Each record should be output exactly, with every character kept.
* * *
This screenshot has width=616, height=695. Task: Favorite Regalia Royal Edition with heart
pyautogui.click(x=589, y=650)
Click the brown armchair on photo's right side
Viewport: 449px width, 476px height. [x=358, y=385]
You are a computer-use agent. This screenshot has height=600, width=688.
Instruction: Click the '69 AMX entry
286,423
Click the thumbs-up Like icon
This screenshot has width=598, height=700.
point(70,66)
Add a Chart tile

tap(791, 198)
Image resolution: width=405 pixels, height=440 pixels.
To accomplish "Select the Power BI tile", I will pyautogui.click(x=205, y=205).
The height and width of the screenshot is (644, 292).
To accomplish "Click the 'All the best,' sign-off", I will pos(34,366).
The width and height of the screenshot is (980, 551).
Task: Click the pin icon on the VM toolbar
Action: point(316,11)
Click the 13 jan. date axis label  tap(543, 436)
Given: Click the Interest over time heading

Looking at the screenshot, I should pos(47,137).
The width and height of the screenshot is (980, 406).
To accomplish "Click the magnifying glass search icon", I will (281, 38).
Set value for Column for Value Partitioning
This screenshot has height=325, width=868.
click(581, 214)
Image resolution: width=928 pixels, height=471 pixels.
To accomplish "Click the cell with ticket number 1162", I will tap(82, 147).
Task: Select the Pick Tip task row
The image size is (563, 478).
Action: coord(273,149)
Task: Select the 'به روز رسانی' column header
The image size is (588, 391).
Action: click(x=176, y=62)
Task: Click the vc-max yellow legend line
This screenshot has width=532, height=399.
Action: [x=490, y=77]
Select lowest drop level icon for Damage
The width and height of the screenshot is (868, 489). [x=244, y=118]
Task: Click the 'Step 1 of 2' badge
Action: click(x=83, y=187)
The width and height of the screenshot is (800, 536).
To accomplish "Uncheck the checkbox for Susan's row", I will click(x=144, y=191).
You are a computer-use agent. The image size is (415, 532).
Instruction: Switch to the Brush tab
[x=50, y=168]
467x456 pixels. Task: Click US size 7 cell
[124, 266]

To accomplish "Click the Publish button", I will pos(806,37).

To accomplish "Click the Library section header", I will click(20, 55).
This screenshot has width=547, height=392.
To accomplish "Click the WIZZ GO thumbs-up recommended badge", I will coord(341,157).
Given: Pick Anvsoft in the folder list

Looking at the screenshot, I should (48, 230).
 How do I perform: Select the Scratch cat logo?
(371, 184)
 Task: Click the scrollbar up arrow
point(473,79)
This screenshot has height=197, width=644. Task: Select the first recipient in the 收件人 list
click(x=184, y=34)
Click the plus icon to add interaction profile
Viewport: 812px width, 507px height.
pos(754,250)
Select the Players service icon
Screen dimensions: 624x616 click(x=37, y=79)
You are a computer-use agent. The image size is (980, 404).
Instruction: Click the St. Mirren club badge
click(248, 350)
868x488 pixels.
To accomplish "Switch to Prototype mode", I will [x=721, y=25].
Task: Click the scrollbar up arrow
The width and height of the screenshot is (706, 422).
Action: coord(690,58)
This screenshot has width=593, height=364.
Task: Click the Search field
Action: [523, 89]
* * *
_Answer for the task_
This screenshot has width=616, height=695. Task: Favorite Regalia Royal Edition with heart
pyautogui.click(x=589, y=650)
Click the brown armchair on photo's right side
Viewport: 449px width, 476px height. [x=358, y=385]
You are a computer-use agent. This screenshot has height=600, width=688.
Instruction: Click the '69 AMX entry
286,423
Click the thumbs-up Like icon
This screenshot has width=598, height=700.
point(70,66)
Add a Chart tile

tap(791, 198)
Image resolution: width=405 pixels, height=440 pixels.
To accomplish "Select the Power BI tile", I will pyautogui.click(x=205, y=205).
The height and width of the screenshot is (644, 292).
To accomplish "Click the 'All the best,' sign-off", I will pos(34,366).
The width and height of the screenshot is (980, 551).
Task: Click the pin icon on the VM toolbar
Action: point(316,11)
Click the 13 jan. date axis label  tap(543, 436)
Given: Click the Interest over time heading

Looking at the screenshot, I should pos(47,137).
The width and height of the screenshot is (980, 406).
To accomplish "Click the magnifying glass search icon", I will (281, 38).
Set value for Column for Value Partitioning
This screenshot has height=325, width=868.
click(581, 214)
Image resolution: width=928 pixels, height=471 pixels.
To accomplish "Click the cell with ticket number 1162", I will tap(82, 147).
Task: Select the Pick Tip task row
The image size is (563, 478).
Action: coord(273,149)
Task: Select the 'به روز رسانی' column header
The image size is (588, 391).
Action: click(x=176, y=62)
Task: Click the vc-max yellow legend line
This screenshot has width=532, height=399.
Action: [x=490, y=77]
Select lowest drop level icon for Damage
The width and height of the screenshot is (868, 489). [x=244, y=118]
Task: Click the 'Step 1 of 2' badge
Action: click(x=83, y=187)
The width and height of the screenshot is (800, 536).
To accomplish "Uncheck the checkbox for Susan's row", I will click(x=144, y=191).
You are a computer-use agent. The image size is (415, 532).
Instruction: Switch to the Brush tab
[x=50, y=168]
467x456 pixels. Task: Click US size 7 cell
[124, 266]

To accomplish "Click the Publish button", I will pos(806,37).

To accomplish "Click the Library section header", I will click(20, 55).
This screenshot has width=547, height=392.
To accomplish "Click the WIZZ GO thumbs-up recommended badge", I will coord(341,157).
Given: Pick Anvsoft in the folder list

Looking at the screenshot, I should (48, 230).
 How do I perform: Select the Scratch cat logo?
(371, 184)
 Task: Click the scrollbar up arrow
point(473,79)
This screenshot has height=197, width=644. Task: Select the first recipient in the 收件人 list
click(x=184, y=34)
Click the plus icon to add interaction profile
Viewport: 812px width, 507px height.
pos(754,250)
Select the Players service icon
Screen dimensions: 624x616 click(x=37, y=79)
You are a computer-use agent. The image size is (980, 404).
Instruction: Click the St. Mirren club badge
click(248, 350)
868x488 pixels.
To accomplish "Switch to Prototype mode", I will [x=721, y=25].
Task: Click the scrollbar up arrow
The width and height of the screenshot is (706, 422).
Action: coord(690,58)
This screenshot has width=593, height=364.
Task: Click the Search field
Action: [523, 89]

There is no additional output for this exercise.